Attributes
- entropydual
An alias for the dual function:
entropydual = dual
Method summary
- __init__(self)
- beginlogging(self, filename, freq = 10)
- clearcache(self)
- crossentropy(self, fx, log_prior_x = None, base = numpy.e)
- dual(self, params = None, ignorepenalty = False, ignoretest = False)
- endlogging(self)
- fit(self, K, algorithm = 'CG')
- grad(self, params = None, ignorepenalty = False)
- log(self, params)
- logparams(self)
- normconst(self)
- reset(self, numfeatures = None)
- setcallback(self, callback = None, callback_dual = None, callback_grad = None)
- setparams(self, params)
- setsmooth(sigma)
Methods
- __init__(self)
- beginlogging(self, filename, freq = 10)
Enable logging params for each fn evaluation to files named 'filename.freq.pickle', 'filename.(2*freq).pickle', ... each 'freq' iterations.
- clearcache(self)
Clears the interim results of computations depending on the parameters and the sample.

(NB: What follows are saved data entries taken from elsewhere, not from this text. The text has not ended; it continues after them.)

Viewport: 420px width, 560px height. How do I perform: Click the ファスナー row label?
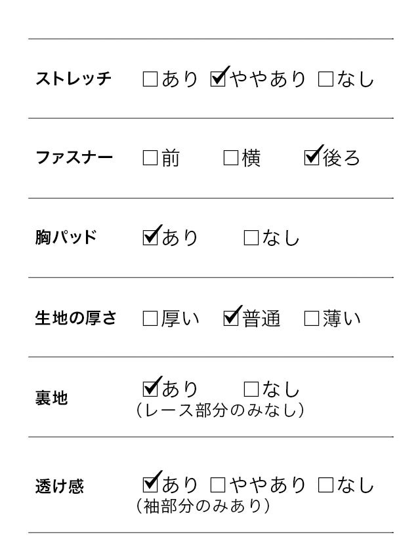click(74, 159)

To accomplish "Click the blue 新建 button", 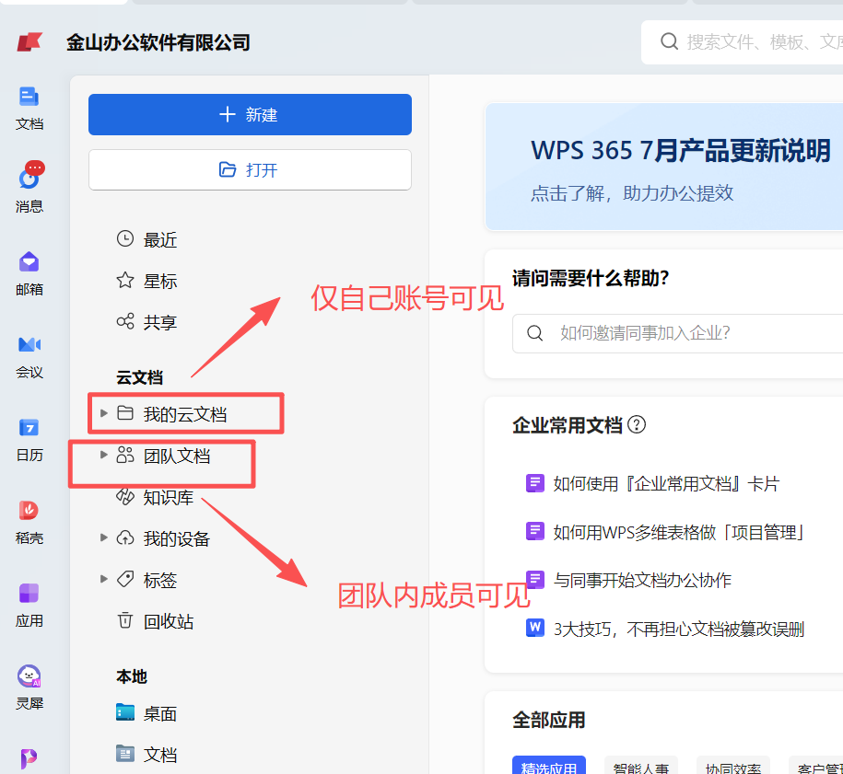I will coord(250,115).
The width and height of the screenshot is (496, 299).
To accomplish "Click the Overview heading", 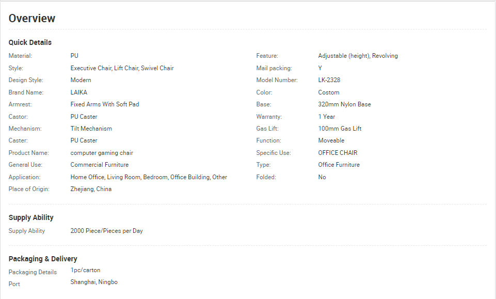I will [x=32, y=19].
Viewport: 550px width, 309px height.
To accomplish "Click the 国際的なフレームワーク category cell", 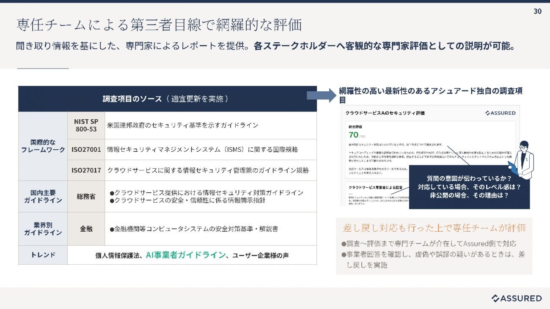I will pos(43,146).
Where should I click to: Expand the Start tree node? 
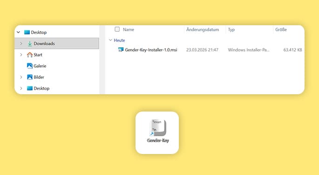point(21,55)
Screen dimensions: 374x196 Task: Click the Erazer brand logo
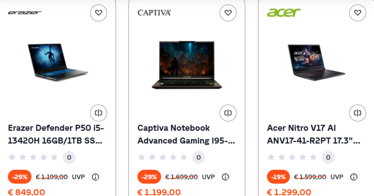click(25, 13)
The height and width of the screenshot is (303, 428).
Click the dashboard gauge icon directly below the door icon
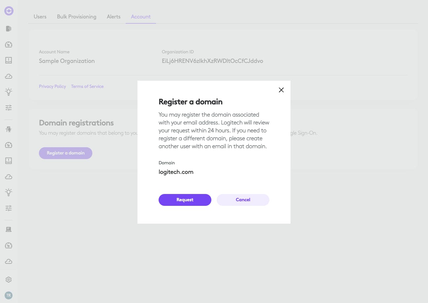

- crossentropy(self, fx, log_prior_x = None, base = numpy.e)
Returns the cross entropy H(q, p) of the empirical distribution q of the data (with the given feature matrix fx) with respect to the model p. For discrete distributions this is defined as:
H(q, p) = - n^{-1} sum_{j=1}^n log p(x_j)
where x_j are the data elements assumed drawn from q whose features are given by the matrix fx = {f(x_j)}, j=1,...,n.
The 'base' argument specifies the base of the logarithm, which defaults to e.
For continuous distributions this makes no sense!
- dual(self, params = None, ignorepenalty = False, ignoretest = False)
Computes the Lagrangian dual L(theta) of the entropy of the model, for the given vector theta=params. Minimizing this function (without constraints) should fit the maximum entropy model subject to the given constraints. These constraints are specified as the desired (target) values self.K for the expectations of the feature statistic.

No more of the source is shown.